Task to carry out – Output a faithful copy of the entries, every picture removed.

━━━━━ Extracted records

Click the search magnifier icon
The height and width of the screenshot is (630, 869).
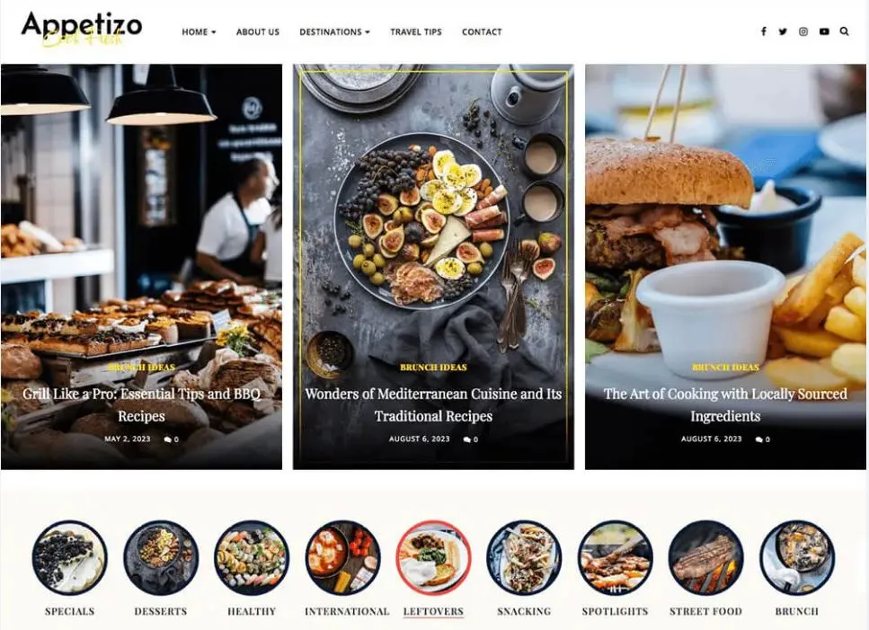pos(844,31)

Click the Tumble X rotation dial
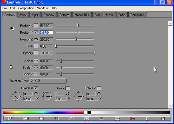[15, 97]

━━━━━━━━━━

Problem solution –
Click the search magnifier icon
The height and width of the screenshot is (630, 869).
pos(844,31)

Click the Tumble X rotation dial
[15, 97]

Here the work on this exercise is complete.